We decided to create on-line learning for our audiences. What’s next? As I’m searching the web looking for “best practices”, I’m sensing that first we want to be clear about what we’re doing.  There are many terms flying around out there, and I decided to get some definitions to make distinctions.  Note that my chosen definitions below could be discussed, tweaked, and argued by colleagues, which certainly would be a fun activity.
Through my search for answers, I  became aware that papers can be written in search of defining each one of these terms.  In fact, it may be beneficial to revisit your definition periodically and see if it still works for your program.  So my definitions are really just to start people thinking.
  1. Education:The transfer of knowledge
  2. Training: The transfer of ability
  3. Faculty development:The broad range of activities that institutions use to renew or help faculty members in their multiple roles. Faculty development activities include programs to enhance teaching and education, research and scholarly activity, academic leadership and management, and faculty affairs, including faculty recruitment, advancement, retention, and vitality. The intent of these activities is to aid faculty members in their roles as teachers, educators, leaders, administrators and researchers.
  4. Professional development: To improve and broaden knowledge and skills and develop the personal qualities required in their professional lives. (a more detailed definition depends on your program’ audience. Defining it will help you identify your learning outcomes)
  5. Teacher development: The process of which teachers attitudes to their work are modified and teacher’s professional performance may be improved. Teacher development activities may include new theoretical and teaching suggestions, critical reflection on their practice and commitment to teaching, and receiving support and feedback.
  6. Teacher training: Formal activities or classes that either train students to be teachers, or train teachers on specific curricula to further and deepen their practice of teaching and add activities and lesson plan possibilities.
  7. Train-the-trainer: Specific type of training that empowers and prepares learners to have the ability to train others. Instruction is designed to serve as a model for the learners. Learning outcomes would include (but are not limited to) not only the topic, but also facilitation techniques, organization, educational technology, resources, and ways to assess.
  8. Web-based learning: Associated with learning materials delivered in a Web browser, including when the materials are packaged on CD-ROM or other media.
  9. Online learning: Associated with content readily accessible on a computer. The content may be on the Web or the Internet, or simply installed on a CD-ROM or the computer hard disk.
  10. Educational technology: An array of tools that might be helpful in advancing student learning. Tools may include, but is not limited to, software, hardware, internet applications, mobile devices, and activities.  Educational technology takes instructional and learning theory into consideration, so that proper tools and techniques are selected to match learning outcomes and students’ needs.
  11. Instructional technology: “The theory and practice of design, development, utilization, management, and evaluation of processes and resources for learning,” according to the Association for Educational Communications and Technology (AECT) Definitions and Terminology Committee.

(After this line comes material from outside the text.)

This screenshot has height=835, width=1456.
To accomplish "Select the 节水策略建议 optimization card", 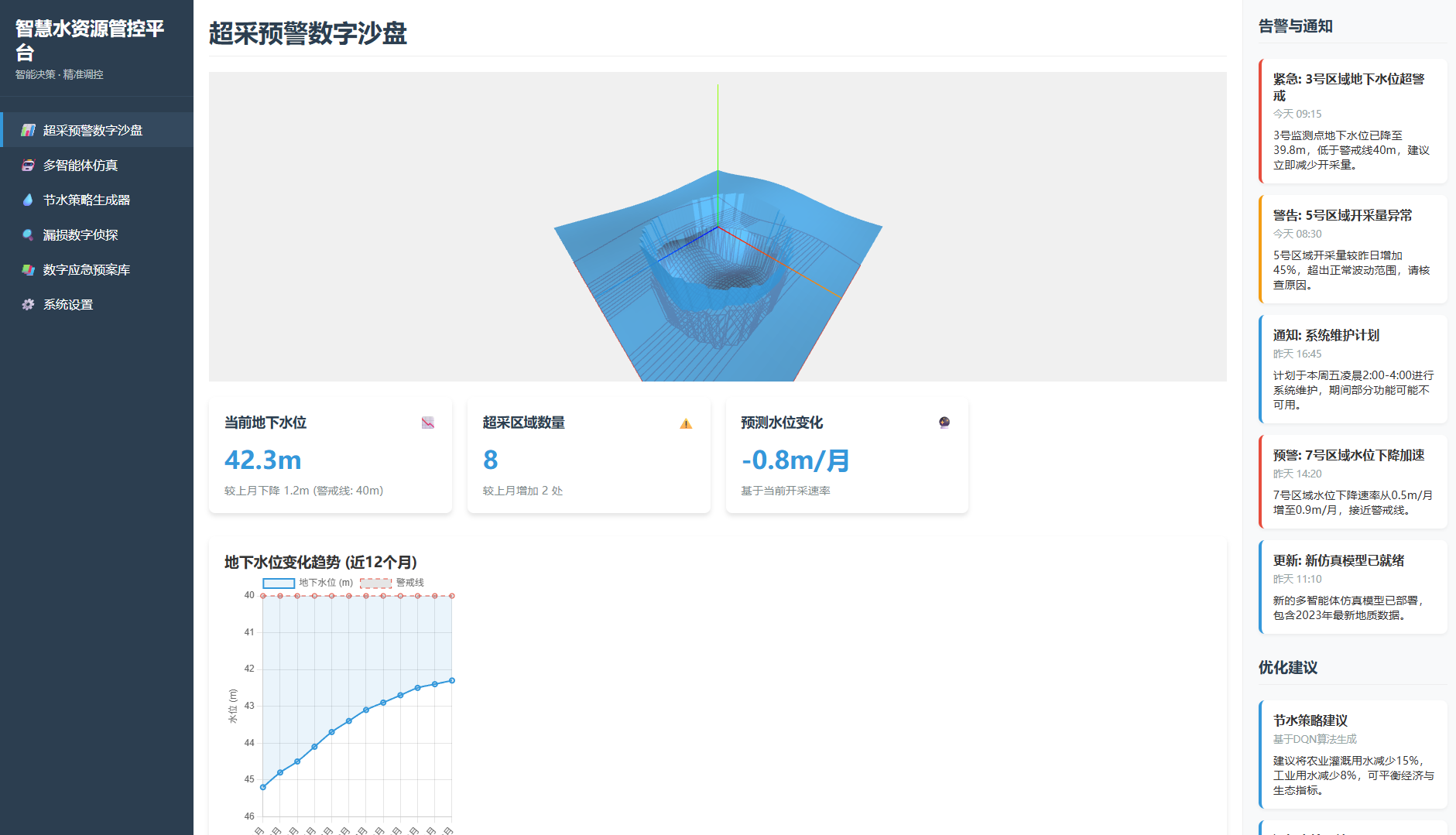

  12. Instructional design: A systematic process that is employed to develop education and training programs in a consistent and reliable fashion” (Reiser & Dempsey, 2007). In addition, Instructional Design models or theories may be thought of as frameworks for developing modules or lessons that 1) increase and/or enhance the possibility of learning and 2) encourage the engagement of learners so that they learn faster and gain deeper levels of understanding.
  13. Distance education: A method of teaching in which the students are not required to be physically present at a specific location during the term.
  14. Distance learning: Involves interaction at a distance between instructor and learners, and enables timely instructor reaction to learners. Simply posting or broadcasting learning materials to learners is not distance learning. Instructors must be involved in receiving feedback from learners.
  15. Podelation: Oh wait, that’s not a word…..yet!